前例のないパンデミック、さらに2020年からこれまでに私たちが直面してきたあらゆる問題を前にしても、気候変動が人類にとって最大の脅威であることに変わりはありません。そして私たちにはそれを食い止める手段があります。
このたび、私たちStandartはクライメイト・ニュートラル認証を取得しました。
クライメイト・ニュートラル認証を取得するためには、二酸化炭素排出量を測定し、オフセットし、削減するための数か月におよぶ取り組みが必要です。しかし同時に、すべてのブランドそして個人が、炭素排出量を抑えるために、今すぐにできる、そしてすべき行動でもあります。
Standartを紙媒体で発行することは、私たちにとって極めて重要なことです。絶えず目に入るデバイスの光は、私たちの集中力を削ぎ、不安レベルを高めています。一方良いコンテンツとは、じっくりと腰を据えて、さまざまな角度から楽しむ価値があります。コーヒーが何世紀にもわたってそうであったように、Standartも日常の喧噪から離れてリラックスする場を提供し、会話を弾ませる、いわば読む人の心を豊かにするものであってほしいというのが創刊当初からの変わらぬ願いです。
しかし出版にはコストがかかり、私たちの活動には炭素価格という値札がついていることも理解しています。コーヒー業界と環境の持続可能性は、創刊以来、コンテンツのDNAの一部でした。そして今日、300以上のクライメイト・ニュートラル認証を受けたブランドとともに、気候のために有意義な行動を取れることを嬉しく思います。
なぜ今なのか?
2020年と2021年がビジネスにとって困難な年であったことは周知の事実です。予想外の障害、事業の大幅な転換、新しい働き方に直面し、私たちは大きな課題に個人として、チームとして、そして社会として、立ち向かうことができるのだと学びました。世界では毎年、約600億トンの温室効果ガスが排出されています。その主要素である二酸化炭素の排出量に関し、雑誌の制作や出版に必要な資源のために、出版業界は大きな責任を負っています。
今、私たちが責任を果たさなければ、パリ気候協定で定められた2050年の目標を達成することはできません。そしてこの目標に部分点は与えられません。達成すれば、気候変動による壊滅的な影響を避けることができます。しかし達成できなければ、何十億もの人々の地球上の生活が変わってしまいます。

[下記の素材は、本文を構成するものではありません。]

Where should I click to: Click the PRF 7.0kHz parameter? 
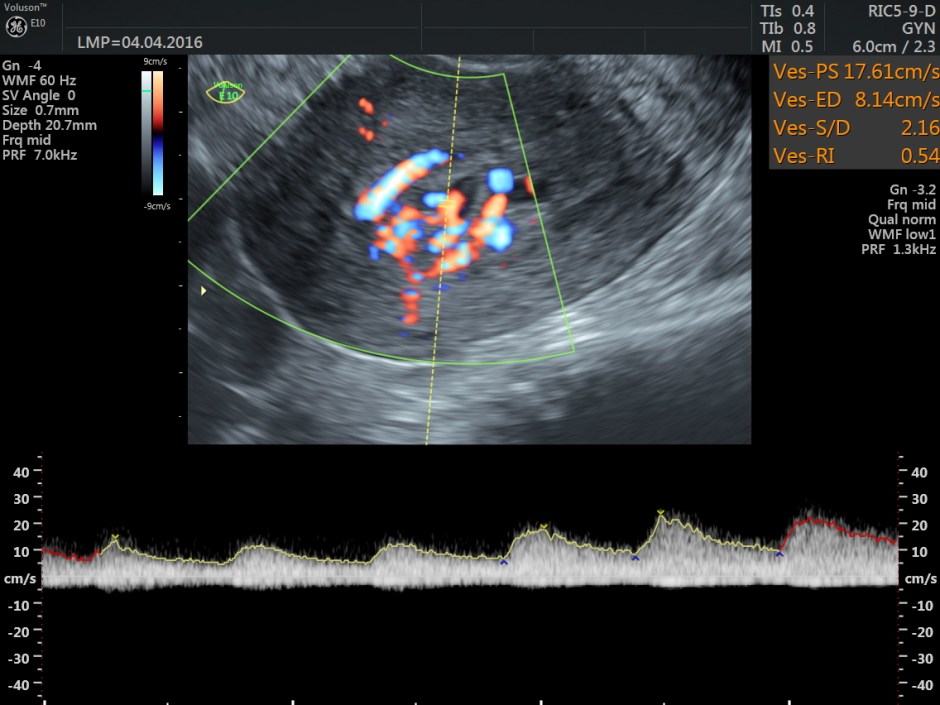point(40,155)
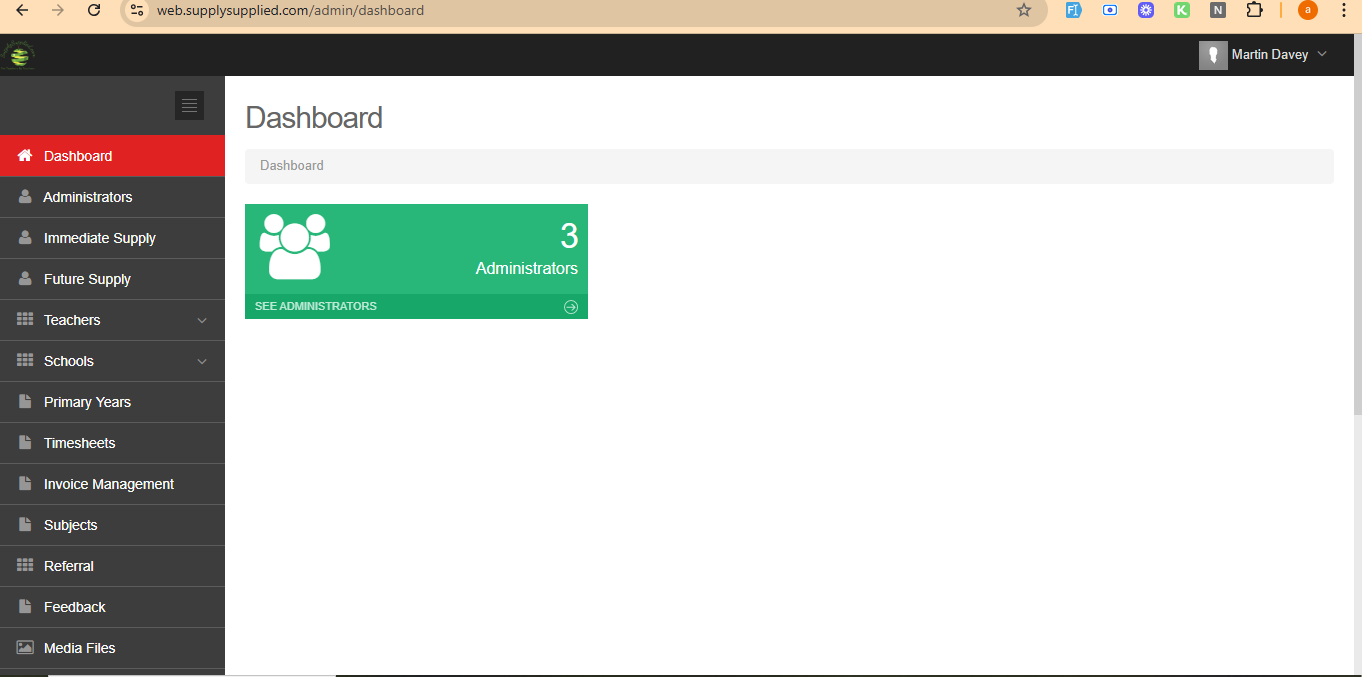Click the image icon beside Media Files
The width and height of the screenshot is (1362, 677).
[25, 648]
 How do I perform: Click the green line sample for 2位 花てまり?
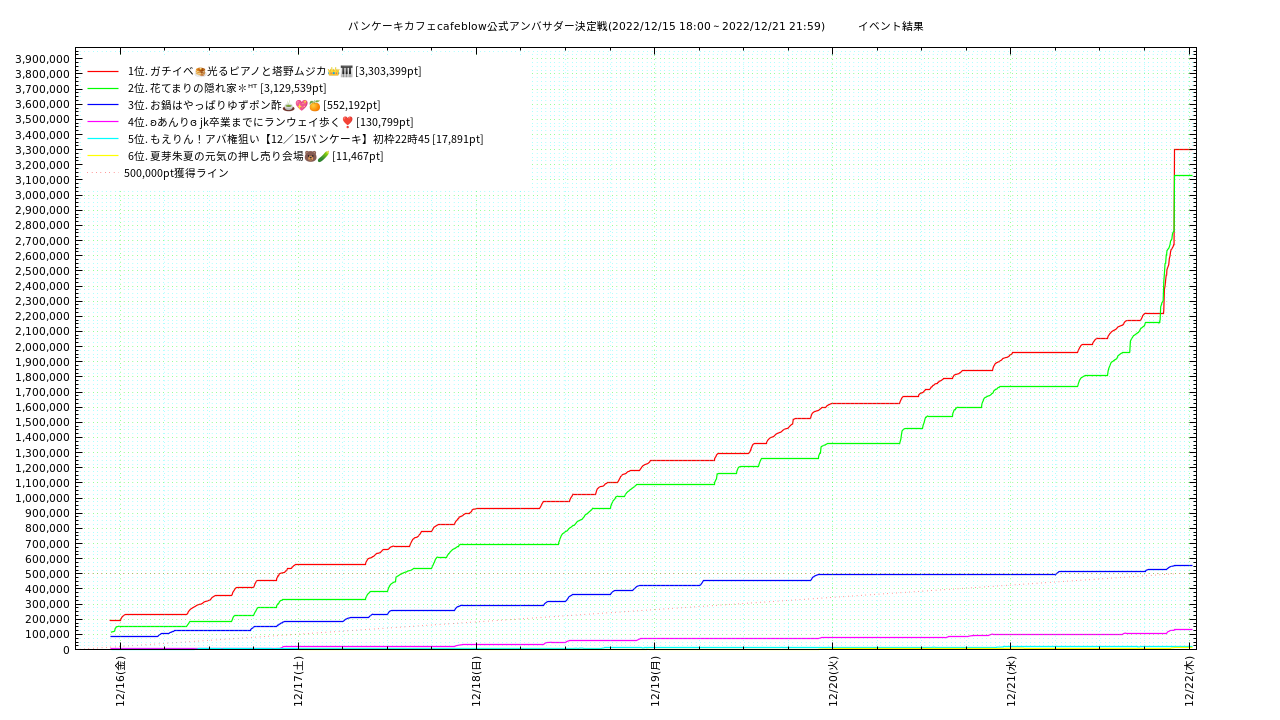pyautogui.click(x=103, y=88)
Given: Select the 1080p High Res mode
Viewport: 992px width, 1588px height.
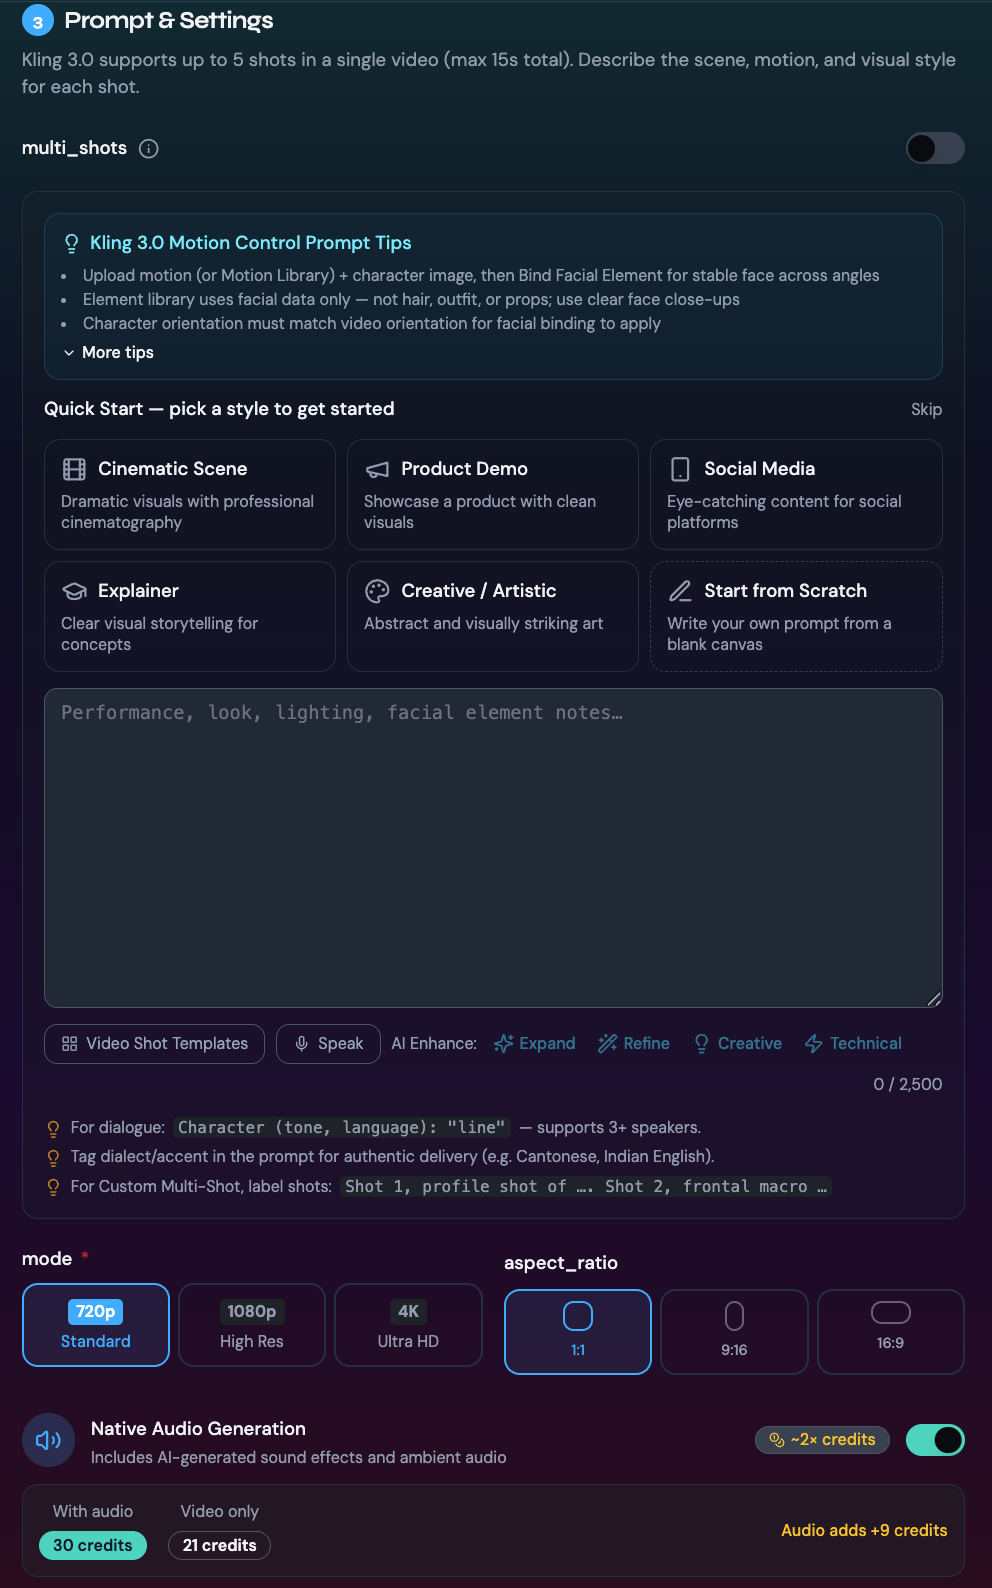Looking at the screenshot, I should (252, 1325).
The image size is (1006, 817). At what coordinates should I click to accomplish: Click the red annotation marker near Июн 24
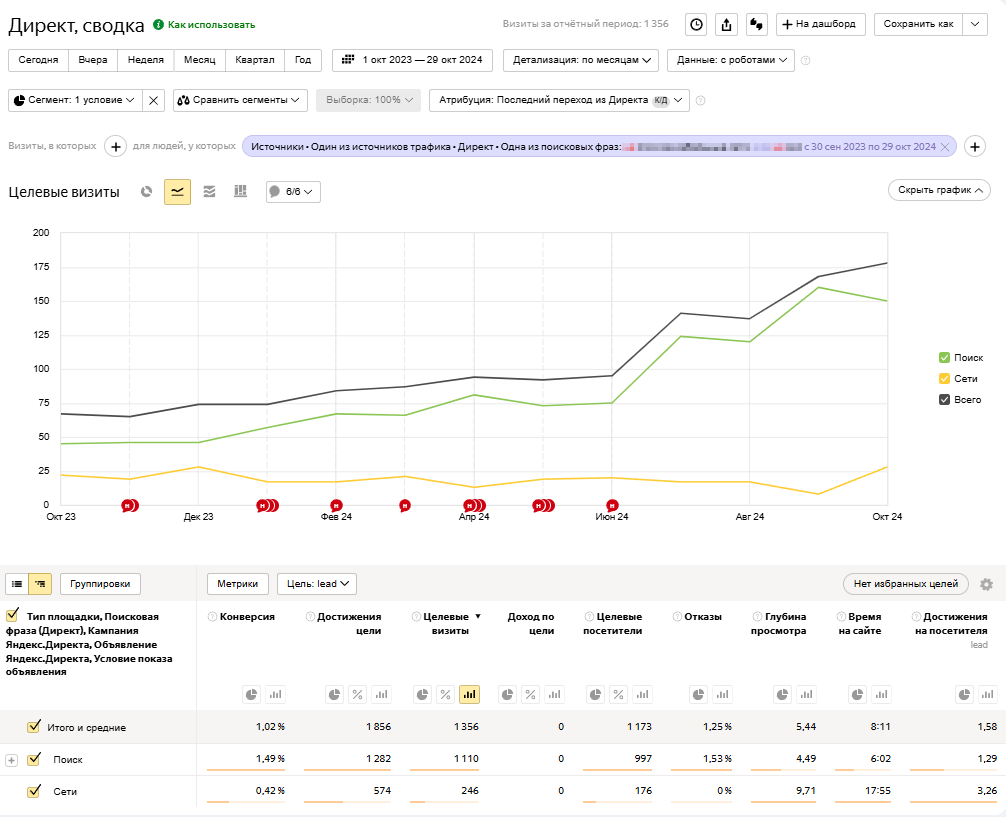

コーヒーの世界の美しい側面だけでなく、醜い面をも伝える出版物として、私たちは持続可能性を中核的なテーマと価値観のひとつと考えています。この点について、Standartの編集者ルーク・アダムスは次のように語っています。「私たちはコーヒー業界における(生態学的な観点だけでなく、経済的、社会的、技術的な観点を含めた)持続可能な取り組みを支持し、その重要性を強調すべきだと考えています。そして、その方針に則ってページを埋める権利を躊躇なく守っていきます」
私たちはどうやってここにたどり着いたのか?
私たちはClimate Neutral社と協力して、昨年の二酸化炭素排出量を測定し、相殺し、削減することで、第一歩を踏み出しました。このプロセスには多大な時間とリソースが必要でしたが、気候変動がもたらす脅威に比べれば、最終的には妥当なコストです。Climate Neutralの認証マネージャーであるベラ・トダロ氏は、「認証プロセスを通じて、各ブランドは気候変動への影響を理解し、対処するために何千時間も費やしてきました」と話してくれました。私たちもその仲間に加わったのです。
測定
2020年のStandartのカーボンフットプリントは300トンでした。この数字を導き出すために、パートナー企業の業務中やチームメンバーの出張時に発生する二酸化炭素を含む、雑誌の制作・配送過程で発生するすべての排出量を調べました。量としては出版業界全体で見るとすずめの涙に過ぎないことは承知しています。それでも私たちは、リモートワークやFSC認証を受けた印刷紙を使うことで、排出量を削減し、今後もこの問題に取り組み続けていきます。
オフセット
カーボンクレジットを購入し、排出量を実質ゼロにしました。このクレジットは、「1% for the Planet」の認定を受けた、自然環境を守るための3つのプロジェクトに投資されています。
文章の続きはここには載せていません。